This year marks the 30th anniversary of the World Climate Research Programme’s SPARC core project. In this time, SPARC has evolved into a major international research coordination hub for atmospheric sciences, with the primary goal to facilitate research that improves our understanding of atmospheric processes and their role in climate. SPARC’s initial focus was on stratospheric science linked to ozone depletion, but has expanded to cover the whole atmosphere including the coupled troposphere-stratosphere system and impacts on surface climate.
SPARC is particularly recognised for its lively scientific community. To celebrate SPARC’s achievements over the last three decades, we have held a series of three webinars leading up to the grand SPARC General Assembly in October 2022.
First SPARC anniversary webinar
Our host for the first SPARC 30th anniversary webinar on Thursday 21st April 2022 13 UTC was Prof. Susan Solomon from the Department of Earth, Atmospheric, and Planetary Sciences, Massachusetts Institute of Technology (MIT). She gave a presentation on “Evolving Challenges in Stratospheric Processes and their Role in Climate”, taking us through some history of how our science has experienced a succession of things that have challenged our understanding and how the science community rose to the challenges.

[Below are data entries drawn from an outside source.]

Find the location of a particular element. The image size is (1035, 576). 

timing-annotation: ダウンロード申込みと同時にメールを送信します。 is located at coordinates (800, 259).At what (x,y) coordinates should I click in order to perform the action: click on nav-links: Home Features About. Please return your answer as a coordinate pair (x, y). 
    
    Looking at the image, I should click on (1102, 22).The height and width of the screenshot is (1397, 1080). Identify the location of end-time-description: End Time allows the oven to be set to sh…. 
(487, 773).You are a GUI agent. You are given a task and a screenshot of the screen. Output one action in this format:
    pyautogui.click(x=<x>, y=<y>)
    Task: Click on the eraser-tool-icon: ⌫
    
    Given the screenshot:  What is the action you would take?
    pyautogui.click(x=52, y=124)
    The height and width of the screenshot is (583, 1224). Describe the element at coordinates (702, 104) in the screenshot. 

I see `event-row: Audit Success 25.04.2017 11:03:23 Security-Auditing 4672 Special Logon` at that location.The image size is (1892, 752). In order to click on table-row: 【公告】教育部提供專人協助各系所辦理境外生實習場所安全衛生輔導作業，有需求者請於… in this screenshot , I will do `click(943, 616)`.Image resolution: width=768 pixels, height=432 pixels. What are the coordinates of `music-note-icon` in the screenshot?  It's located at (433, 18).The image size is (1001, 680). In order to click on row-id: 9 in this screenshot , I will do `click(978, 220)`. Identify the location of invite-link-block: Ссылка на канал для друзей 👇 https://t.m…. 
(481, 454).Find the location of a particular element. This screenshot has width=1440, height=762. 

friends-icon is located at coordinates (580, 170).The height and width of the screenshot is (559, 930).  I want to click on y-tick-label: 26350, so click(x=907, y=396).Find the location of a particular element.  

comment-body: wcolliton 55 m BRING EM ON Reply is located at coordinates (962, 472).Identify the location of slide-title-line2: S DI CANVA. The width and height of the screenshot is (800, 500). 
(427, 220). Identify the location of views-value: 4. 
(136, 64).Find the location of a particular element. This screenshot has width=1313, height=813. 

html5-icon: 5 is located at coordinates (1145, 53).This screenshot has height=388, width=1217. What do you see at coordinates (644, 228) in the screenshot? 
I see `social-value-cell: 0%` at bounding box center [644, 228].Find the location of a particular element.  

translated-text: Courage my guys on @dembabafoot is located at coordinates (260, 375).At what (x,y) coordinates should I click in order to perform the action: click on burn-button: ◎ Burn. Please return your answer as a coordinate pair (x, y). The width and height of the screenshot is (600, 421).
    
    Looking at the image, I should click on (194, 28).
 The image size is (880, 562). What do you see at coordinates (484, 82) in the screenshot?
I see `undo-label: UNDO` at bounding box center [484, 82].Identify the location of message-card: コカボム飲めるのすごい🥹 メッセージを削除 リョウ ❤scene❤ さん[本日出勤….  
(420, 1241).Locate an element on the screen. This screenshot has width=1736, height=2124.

Second SPARC anniversary webinar
When: 13 June 2022 – 13 UTC
Presenter: Prof. Ted Shepherd
Flyer for the event here
Recording can be found here.
Questions that couldn’t be answered during the webinar because of time constrains can be found here.
Our host for the first SPARC 30th anniversary webinar on Monday 13 June 2022 13 UTC was Prof. Ted Shepherd from the University of Reading and he gave a presentation on “Understanding the role of atmospheric
circulation in climate variability and change”.
Third SPARC anniversary webinar
Our host for the first SPARC 30th anniversary webinar on Friday 7th October 2022 at 12.00 UTC was Prof. Thomas Peter from the ETH Zürich will give a presentation on “Research on climate intervention by stratospheric aerosol injection (SAI) – should SPARC engage?”